• What is asked
Convert everything from the start of the records down to the line containing "[x=525, y=102]" into a JSON list of strings, one string per line. Leave out blank lines and anything after that line.

• Listing
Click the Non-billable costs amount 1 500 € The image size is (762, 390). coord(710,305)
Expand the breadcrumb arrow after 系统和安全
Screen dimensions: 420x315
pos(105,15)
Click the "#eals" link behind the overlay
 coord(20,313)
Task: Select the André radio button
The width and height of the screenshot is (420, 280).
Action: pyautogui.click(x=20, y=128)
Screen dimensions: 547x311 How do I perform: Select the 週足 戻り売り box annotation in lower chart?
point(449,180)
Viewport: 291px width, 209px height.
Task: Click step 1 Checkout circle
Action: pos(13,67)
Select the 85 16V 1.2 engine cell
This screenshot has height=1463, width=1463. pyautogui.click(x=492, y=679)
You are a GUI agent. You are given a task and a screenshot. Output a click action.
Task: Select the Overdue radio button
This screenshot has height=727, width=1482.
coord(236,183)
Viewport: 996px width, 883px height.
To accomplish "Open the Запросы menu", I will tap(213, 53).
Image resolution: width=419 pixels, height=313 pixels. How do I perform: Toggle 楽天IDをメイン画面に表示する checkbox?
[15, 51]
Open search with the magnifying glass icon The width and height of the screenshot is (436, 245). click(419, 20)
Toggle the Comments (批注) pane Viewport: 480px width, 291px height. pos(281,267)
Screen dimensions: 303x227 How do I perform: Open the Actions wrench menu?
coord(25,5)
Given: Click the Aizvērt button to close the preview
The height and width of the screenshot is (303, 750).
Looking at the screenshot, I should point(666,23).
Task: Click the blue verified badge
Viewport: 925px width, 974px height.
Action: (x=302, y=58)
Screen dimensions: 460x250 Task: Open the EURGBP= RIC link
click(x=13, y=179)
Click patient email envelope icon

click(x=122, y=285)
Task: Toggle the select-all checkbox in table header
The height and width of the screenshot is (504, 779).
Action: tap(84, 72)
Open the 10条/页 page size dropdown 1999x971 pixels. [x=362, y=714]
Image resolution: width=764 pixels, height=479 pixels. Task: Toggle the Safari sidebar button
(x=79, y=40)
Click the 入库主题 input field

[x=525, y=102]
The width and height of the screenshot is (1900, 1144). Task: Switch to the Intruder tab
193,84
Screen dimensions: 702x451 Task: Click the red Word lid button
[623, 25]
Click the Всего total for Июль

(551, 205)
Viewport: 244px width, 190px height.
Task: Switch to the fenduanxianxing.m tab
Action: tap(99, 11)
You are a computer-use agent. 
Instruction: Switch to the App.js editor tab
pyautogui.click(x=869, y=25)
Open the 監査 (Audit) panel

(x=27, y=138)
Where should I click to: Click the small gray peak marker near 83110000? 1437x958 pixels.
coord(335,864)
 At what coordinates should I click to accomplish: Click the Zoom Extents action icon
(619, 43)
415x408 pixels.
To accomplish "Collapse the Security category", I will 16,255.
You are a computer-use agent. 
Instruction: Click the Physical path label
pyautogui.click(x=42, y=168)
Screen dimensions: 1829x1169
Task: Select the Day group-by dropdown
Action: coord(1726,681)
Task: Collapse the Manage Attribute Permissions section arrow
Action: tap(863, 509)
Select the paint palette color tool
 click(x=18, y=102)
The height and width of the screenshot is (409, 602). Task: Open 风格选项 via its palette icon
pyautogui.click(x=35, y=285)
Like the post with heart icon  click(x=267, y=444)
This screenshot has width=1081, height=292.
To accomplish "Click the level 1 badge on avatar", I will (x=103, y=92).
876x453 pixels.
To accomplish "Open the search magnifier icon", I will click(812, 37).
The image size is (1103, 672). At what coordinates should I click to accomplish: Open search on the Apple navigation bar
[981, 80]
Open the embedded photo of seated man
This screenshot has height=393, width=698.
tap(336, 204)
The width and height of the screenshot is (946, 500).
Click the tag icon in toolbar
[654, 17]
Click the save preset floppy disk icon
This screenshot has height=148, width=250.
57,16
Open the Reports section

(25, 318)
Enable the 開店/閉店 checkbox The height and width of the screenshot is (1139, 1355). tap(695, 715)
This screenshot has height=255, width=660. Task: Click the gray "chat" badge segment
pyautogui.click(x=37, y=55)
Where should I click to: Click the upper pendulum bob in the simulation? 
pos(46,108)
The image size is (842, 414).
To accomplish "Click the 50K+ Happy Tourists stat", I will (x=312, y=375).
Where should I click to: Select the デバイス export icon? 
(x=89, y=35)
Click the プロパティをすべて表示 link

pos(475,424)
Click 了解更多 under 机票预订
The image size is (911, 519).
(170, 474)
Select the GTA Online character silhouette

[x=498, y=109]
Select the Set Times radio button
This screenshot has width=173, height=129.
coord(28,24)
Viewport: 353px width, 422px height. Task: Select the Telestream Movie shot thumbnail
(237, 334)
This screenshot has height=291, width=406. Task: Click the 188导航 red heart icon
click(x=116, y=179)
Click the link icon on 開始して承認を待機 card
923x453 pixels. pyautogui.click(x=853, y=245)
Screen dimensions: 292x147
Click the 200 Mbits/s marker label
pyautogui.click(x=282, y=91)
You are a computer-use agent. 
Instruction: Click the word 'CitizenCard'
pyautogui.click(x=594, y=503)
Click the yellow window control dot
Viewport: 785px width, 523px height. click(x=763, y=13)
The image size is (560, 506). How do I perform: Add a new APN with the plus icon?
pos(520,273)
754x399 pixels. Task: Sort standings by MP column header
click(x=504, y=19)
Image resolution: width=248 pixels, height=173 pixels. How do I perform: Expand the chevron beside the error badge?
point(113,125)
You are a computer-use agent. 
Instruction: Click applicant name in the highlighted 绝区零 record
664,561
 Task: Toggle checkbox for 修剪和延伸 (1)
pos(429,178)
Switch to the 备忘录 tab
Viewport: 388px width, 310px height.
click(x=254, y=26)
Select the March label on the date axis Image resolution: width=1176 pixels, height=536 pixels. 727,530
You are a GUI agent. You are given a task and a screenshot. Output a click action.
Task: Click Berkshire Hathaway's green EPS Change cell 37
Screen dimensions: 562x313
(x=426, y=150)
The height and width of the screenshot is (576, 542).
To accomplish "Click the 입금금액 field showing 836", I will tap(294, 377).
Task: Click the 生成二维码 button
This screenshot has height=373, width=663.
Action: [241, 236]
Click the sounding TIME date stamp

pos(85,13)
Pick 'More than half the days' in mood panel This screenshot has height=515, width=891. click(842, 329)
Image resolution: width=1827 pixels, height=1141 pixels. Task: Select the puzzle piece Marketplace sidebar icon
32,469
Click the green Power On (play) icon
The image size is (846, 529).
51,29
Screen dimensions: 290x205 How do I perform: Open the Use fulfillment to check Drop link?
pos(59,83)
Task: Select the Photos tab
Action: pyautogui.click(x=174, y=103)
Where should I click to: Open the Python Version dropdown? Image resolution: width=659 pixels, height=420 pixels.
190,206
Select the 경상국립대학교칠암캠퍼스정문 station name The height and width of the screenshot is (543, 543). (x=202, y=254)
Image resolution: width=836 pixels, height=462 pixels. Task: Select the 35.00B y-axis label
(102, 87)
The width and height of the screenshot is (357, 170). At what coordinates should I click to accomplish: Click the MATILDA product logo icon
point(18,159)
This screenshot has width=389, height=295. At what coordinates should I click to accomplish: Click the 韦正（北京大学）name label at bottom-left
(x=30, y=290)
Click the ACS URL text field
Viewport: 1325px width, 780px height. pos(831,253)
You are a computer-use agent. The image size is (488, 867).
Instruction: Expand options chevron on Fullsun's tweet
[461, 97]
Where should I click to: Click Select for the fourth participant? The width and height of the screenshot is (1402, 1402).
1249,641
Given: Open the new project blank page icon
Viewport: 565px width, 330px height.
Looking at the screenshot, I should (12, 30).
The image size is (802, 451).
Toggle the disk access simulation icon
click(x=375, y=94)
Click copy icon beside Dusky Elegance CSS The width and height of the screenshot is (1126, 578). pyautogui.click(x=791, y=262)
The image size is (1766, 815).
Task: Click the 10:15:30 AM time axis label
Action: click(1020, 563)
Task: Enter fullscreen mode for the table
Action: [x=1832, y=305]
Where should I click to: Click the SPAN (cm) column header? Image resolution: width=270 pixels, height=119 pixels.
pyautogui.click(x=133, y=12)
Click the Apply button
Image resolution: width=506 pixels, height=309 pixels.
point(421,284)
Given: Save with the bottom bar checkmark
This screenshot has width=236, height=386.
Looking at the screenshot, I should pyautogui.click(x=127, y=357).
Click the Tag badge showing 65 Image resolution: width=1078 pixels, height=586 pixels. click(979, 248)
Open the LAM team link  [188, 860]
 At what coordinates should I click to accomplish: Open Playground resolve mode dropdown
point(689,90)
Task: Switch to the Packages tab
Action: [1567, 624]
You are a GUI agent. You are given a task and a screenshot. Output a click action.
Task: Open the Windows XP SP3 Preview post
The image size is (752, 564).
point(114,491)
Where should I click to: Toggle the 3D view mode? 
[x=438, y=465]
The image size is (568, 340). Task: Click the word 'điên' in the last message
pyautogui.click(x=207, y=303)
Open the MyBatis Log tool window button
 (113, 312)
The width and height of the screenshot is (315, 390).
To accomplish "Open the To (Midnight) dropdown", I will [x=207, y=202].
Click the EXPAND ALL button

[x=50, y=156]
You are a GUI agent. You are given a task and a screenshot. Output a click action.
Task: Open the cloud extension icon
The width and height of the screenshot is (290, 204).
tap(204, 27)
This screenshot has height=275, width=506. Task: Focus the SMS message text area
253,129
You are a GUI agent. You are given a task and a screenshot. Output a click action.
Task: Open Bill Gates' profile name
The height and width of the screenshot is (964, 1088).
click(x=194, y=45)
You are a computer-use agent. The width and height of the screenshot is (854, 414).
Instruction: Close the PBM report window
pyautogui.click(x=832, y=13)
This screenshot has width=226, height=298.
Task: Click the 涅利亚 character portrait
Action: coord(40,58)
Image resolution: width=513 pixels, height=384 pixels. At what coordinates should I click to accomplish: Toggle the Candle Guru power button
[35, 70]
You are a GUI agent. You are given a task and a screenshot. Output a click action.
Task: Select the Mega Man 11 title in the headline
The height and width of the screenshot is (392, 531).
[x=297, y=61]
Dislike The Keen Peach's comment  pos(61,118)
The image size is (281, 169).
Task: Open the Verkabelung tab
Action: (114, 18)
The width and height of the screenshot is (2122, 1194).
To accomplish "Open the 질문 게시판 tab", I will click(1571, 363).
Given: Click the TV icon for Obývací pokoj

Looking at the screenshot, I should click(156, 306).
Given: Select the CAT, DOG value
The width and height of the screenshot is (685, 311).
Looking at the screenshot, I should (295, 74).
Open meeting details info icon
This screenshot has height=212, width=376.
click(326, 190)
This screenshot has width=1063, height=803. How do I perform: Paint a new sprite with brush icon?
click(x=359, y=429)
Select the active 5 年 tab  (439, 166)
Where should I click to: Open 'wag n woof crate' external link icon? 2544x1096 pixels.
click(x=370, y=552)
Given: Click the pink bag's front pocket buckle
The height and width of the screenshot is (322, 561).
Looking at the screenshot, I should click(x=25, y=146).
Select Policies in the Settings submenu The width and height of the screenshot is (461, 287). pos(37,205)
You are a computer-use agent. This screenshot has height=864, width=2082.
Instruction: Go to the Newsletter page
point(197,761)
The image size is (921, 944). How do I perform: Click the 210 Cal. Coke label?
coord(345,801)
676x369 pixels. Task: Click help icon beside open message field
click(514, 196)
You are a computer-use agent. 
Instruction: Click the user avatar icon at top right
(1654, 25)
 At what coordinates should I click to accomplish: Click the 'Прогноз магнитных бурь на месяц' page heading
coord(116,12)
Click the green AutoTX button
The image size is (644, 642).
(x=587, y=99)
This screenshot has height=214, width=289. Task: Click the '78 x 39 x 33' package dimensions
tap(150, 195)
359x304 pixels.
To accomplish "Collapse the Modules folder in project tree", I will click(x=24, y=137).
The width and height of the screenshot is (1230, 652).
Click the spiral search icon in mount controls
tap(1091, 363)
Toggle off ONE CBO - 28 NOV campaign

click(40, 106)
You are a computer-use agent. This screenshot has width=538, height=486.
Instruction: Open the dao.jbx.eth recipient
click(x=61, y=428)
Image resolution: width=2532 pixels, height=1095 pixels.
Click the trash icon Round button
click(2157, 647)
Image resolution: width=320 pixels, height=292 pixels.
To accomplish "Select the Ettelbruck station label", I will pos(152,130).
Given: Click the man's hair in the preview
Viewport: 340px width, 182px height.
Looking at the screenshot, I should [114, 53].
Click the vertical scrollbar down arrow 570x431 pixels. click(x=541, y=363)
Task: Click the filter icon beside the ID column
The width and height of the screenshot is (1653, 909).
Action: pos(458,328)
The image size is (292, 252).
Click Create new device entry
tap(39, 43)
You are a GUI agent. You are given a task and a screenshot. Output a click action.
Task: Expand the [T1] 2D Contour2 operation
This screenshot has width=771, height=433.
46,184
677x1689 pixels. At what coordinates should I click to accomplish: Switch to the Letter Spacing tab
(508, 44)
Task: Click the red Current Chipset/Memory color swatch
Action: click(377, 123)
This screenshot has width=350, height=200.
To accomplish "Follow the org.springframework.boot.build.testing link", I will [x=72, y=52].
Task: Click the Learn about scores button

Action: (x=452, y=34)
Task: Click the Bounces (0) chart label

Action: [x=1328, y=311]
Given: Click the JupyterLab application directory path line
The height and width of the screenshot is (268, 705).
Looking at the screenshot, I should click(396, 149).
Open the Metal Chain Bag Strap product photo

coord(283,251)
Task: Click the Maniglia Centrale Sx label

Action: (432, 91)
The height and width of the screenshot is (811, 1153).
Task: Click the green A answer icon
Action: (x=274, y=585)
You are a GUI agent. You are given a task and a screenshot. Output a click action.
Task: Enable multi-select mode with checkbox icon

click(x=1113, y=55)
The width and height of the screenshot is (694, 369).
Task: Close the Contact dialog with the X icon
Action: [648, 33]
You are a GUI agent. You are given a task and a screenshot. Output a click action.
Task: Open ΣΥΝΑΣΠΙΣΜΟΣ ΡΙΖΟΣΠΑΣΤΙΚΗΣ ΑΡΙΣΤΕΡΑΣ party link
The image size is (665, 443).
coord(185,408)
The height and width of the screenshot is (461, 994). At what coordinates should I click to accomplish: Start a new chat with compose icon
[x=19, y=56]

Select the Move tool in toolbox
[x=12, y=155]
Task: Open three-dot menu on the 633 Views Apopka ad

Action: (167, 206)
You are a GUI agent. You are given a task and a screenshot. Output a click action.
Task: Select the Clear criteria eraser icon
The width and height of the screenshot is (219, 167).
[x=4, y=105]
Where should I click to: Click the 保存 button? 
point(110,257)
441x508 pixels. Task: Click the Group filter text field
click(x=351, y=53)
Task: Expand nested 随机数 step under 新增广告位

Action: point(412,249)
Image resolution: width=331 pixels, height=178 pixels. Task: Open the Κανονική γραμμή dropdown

• Correct result
[
  "Click the Non-billable costs amount 1 500 € The image size is (762, 390). coord(710,305)",
  "Expand the breadcrumb arrow after 系统和安全",
  "Screen dimensions: 420x315",
  "pos(105,15)",
  "Click the \"#eals\" link behind the overlay",
  " coord(20,313)",
  "Task: Select the André radio button",
  "The width and height of the screenshot is (420, 280).",
  "Action: pyautogui.click(x=20, y=128)",
  "Screen dimensions: 547x311 How do I perform: Select the 週足 戻り売り box annotation in lower chart?",
  "point(449,180)",
  "Viewport: 291px width, 209px height.",
  "Task: Click step 1 Checkout circle",
  "Action: pos(13,67)",
  "Select the 85 16V 1.2 engine cell",
  "This screenshot has height=1463, width=1463. pyautogui.click(x=492, y=679)",
  "You are a GUI agent. You are given a task and a screenshot. Output a click action.",
  "Task: Select the Overdue radio button",
  "This screenshot has height=727, width=1482.",
  "coord(236,183)",
  "Viewport: 996px width, 883px height.",
  "To accomplish \"Open the Запросы menu\", I will tap(213, 53).",
  "Image resolution: width=419 pixels, height=313 pixels. How do I perform: Toggle 楽天IDをメイン画面に表示する checkbox?",
  "[15, 51]",
  "Open search with the magnifying glass icon The width and height of the screenshot is (436, 245). click(419, 20)",
  "Toggle the Comments (批注) pane Viewport: 480px width, 291px height. pos(281,267)",
  "Screen dimensions: 303x227 How do I perform: Open the Actions wrench menu?",
  "coord(25,5)",
  "Given: Click the Aizvērt button to close the preview",
  "The height and width of the screenshot is (303, 750).",
  "Looking at the screenshot, I should point(666,23).",
  "Task: Click the blue verified badge",
  "Viewport: 925px width, 974px height.",
  "Action: (x=302, y=58)",
  "Screen dimensions: 460x250 Task: Open the EURGBP= RIC link",
  "click(x=13, y=179)",
  "Click patient email envelope icon",
  "click(x=122, y=285)",
  "Task: Toggle the select-all checkbox in table header",
  "The height and width of the screenshot is (504, 779).",
  "Action: tap(84, 72)",
  "Open the 10条/页 page size dropdown 1999x971 pixels. [x=362, y=714]",
  "Image resolution: width=764 pixels, height=479 pixels. Task: Toggle the Safari sidebar button",
  "(x=79, y=40)",
  "Click the 入库主题 input field",
  "[x=525, y=102]"
]